Advanced and delayed sleep phase disorders, and the hypersomnia that can accompany winter depression, have been treated successfully by appropriately timed artificial bright light exposure. Under entrainment to the 24-h day-night cycle, the sleep-wake pattern may assume various phase relationships to the circadian pacemaker, as indexed, for example, by abnormally long or short intervals between the onset of melatonin production or the core body temperature minimum and wake-up time. Advanced and delayed sleep phase syndromes and non-24-h sleep-wake syndrome have been variously ascribed to abnormal intrinsic circadian periodicity, deficiency of the entrainment mechanism, or—most simply—patterns of daily light exposure insufficient for adequate phase resetting.
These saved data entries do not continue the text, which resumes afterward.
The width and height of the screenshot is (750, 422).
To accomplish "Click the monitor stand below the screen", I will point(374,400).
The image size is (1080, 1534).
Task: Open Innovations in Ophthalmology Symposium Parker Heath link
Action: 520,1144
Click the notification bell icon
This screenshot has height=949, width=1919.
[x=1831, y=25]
The timing of sleep is influenced by underlying circadian phase, but psychosocial constraints also play a major role. Exposure to light early or late in the subjective night has been used therapeutically to produce corrective phase delays or advances, respectively, in both the sleep pattern and circadian rhythms. Supplemental light exposure in fall and winter can reduce the hypersomnia of winter depression, although the therapeutic effect may be less dependent on timing.